Convinced at last that it cannot raise enough funds through the normal yearly budget to build critical infrastructure, especially roads and bridges, the Federal Government is set to raise a whopping N500 billion worth of bond, staggered up to 2015 to make impact in the transportation sector.


The Guardian learnt at the weekend that the administration which is desperate for a visible impact in the power sector is also persuaded that Nigeria may not become a big player unless the roads and bridges that the country’s area of 923, 768 sq kilometres are of global standard.


It was learnt that when the Federal Government is through with the deal to be perfected by the Debt Management Office (DMO), the fund will be efficiently used as a shortfall in the Federal Ministry of Works’ requirements for the completion and construction of critical roads and bridges infrastructure.


A top administration official who confided in The Guardian and one other newspaper at the weekend, said the deal was borne out of a recent strategic paper commissioned for impact in the transportation sector.Specifically, The Guardian obtained the policy support document entitiled: ‘Financing Nigeria’s Critical Infrastructure: A Road Map for Putting Domestic and Global Capital to Work.’


The Guardian confirmed that in the new deal, N120 billion has been proposed for the remaining of N2010, N159.64 billion for 2011, N118.36 billion for 2012 and N65.95 billion beyond N2013.
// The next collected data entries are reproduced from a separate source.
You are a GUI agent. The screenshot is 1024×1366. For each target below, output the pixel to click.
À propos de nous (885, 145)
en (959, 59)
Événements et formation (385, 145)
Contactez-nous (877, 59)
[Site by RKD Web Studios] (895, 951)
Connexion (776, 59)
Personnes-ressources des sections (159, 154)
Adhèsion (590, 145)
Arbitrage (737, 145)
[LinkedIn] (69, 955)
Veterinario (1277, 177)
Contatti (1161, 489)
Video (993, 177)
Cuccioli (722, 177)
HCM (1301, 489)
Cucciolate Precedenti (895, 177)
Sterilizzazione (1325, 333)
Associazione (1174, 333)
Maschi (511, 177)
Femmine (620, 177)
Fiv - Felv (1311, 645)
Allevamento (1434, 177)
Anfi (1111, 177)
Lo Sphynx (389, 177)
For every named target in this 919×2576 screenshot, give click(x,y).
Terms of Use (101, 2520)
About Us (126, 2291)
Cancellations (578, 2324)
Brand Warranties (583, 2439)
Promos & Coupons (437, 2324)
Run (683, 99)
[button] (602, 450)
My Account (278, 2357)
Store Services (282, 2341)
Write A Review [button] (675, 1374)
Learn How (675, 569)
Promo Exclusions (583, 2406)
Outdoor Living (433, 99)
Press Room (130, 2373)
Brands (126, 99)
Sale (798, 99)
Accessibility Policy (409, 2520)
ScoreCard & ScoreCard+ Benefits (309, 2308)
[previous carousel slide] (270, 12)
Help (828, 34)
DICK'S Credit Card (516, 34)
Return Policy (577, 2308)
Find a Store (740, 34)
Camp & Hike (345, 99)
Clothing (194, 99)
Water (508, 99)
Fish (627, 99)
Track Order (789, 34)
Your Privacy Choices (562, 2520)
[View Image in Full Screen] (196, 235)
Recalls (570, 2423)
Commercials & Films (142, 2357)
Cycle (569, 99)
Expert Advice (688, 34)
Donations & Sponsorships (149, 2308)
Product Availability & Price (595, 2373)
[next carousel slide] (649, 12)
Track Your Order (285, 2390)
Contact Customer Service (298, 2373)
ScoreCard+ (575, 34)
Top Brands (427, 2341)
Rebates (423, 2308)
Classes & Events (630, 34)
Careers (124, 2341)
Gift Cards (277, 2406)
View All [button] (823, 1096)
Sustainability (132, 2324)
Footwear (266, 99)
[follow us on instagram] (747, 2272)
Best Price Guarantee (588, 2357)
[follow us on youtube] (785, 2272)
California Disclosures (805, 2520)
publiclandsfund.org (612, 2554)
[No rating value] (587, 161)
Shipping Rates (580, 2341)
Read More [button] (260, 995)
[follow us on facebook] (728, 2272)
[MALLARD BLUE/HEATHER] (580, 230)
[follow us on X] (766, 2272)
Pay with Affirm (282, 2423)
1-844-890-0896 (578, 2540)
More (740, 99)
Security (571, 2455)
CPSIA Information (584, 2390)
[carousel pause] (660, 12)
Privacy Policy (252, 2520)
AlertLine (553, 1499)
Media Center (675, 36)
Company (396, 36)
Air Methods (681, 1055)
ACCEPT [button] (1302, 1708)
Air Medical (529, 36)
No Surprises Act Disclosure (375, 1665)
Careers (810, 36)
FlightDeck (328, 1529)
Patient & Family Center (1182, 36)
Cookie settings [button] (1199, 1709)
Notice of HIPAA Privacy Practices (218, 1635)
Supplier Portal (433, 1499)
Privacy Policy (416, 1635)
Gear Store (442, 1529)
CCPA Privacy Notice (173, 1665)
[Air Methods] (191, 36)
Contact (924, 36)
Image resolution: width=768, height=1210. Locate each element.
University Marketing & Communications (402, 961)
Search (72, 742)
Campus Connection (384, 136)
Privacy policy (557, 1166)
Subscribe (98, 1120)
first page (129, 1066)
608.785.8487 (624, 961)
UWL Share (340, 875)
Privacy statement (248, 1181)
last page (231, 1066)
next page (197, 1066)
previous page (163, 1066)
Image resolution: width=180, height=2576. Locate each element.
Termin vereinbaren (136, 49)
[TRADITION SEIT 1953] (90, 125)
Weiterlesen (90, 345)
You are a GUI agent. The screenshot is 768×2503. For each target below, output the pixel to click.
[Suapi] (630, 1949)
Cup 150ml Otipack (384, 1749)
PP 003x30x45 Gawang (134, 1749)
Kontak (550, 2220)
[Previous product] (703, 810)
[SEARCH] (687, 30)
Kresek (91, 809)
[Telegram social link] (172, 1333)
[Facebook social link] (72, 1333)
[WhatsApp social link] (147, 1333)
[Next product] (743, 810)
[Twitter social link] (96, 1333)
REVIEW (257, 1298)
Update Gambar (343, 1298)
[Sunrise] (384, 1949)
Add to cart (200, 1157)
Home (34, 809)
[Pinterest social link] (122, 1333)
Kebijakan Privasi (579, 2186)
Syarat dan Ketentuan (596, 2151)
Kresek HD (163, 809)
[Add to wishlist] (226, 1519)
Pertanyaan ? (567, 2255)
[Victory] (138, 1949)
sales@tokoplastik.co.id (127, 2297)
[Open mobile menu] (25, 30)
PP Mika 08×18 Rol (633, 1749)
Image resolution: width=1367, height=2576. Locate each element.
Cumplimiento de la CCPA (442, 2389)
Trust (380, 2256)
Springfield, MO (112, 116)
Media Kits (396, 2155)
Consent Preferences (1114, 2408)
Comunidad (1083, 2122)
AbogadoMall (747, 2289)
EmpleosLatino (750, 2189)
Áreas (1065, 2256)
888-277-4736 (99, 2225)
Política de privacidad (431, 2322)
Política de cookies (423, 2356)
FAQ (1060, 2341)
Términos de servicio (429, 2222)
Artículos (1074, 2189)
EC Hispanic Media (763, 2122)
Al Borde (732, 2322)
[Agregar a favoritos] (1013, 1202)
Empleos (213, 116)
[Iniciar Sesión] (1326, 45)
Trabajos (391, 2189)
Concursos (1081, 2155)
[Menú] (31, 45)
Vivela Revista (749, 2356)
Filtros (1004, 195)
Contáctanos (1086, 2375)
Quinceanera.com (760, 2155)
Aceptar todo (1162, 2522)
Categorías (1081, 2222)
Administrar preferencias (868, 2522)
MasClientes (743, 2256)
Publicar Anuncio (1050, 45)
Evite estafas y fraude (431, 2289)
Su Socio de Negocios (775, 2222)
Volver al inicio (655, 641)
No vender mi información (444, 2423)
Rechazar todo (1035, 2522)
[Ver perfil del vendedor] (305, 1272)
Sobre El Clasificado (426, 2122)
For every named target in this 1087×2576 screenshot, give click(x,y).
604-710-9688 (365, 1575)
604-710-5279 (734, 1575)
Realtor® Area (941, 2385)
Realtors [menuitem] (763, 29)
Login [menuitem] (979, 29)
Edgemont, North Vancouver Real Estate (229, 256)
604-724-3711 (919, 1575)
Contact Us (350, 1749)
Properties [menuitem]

According to inquiries in the Presidency, the brains behind the new funding deal have listed six reasons why the Federal Government should opt for alternative funding formula for development of critical infrastructure. They are:

• Having a good road network is potential contribution to attaining the objectives of the Vision 20-20-20;

• there is urgent need to address the situation of the continued deterioration of the federal road network and front loading of projects;

• based on the current budgetary constraint, many of the critical economic routes are only partially funded or not at all;

• with the current funding rate, it will take an unacceptably long period of time before some of these construction and rehabilitation projects will be completed and therefore the nation will be deprived of the corresponding expected economic and social benefits;

• immediacy of the need to re-build our roads precludes our ability to await complete establishment in the short term of an enabling environment for Public Private Partnership (PPP); and

• federal roads and bridges listed for federal bond funding and the estimated costs per year from 2010 to 2012 are feasible.


It was learnt that the proposal followed a very detailed memorandum  presented to the president by the Minister of Works, Senator Sanusi Dagash recently.It was gathered at press time that because of the negative implication of failure of projects and the perception of government as a failure in the areas of critical infrastructure, the bond memo is receiving urgent attention and a definite announcement is expected very soon.


In order to achieve this specific objective, it was also learnt that the Federal Government will soon tinker with the structure of the Federal Road Maintenance Agency (FERMA) to “reduce bureaucracy in the affairs of road construction and maintenance”.It was not clear at press time how the lump sum will be raised shortly but it was said that the details would be worked out between the DMO and the banks.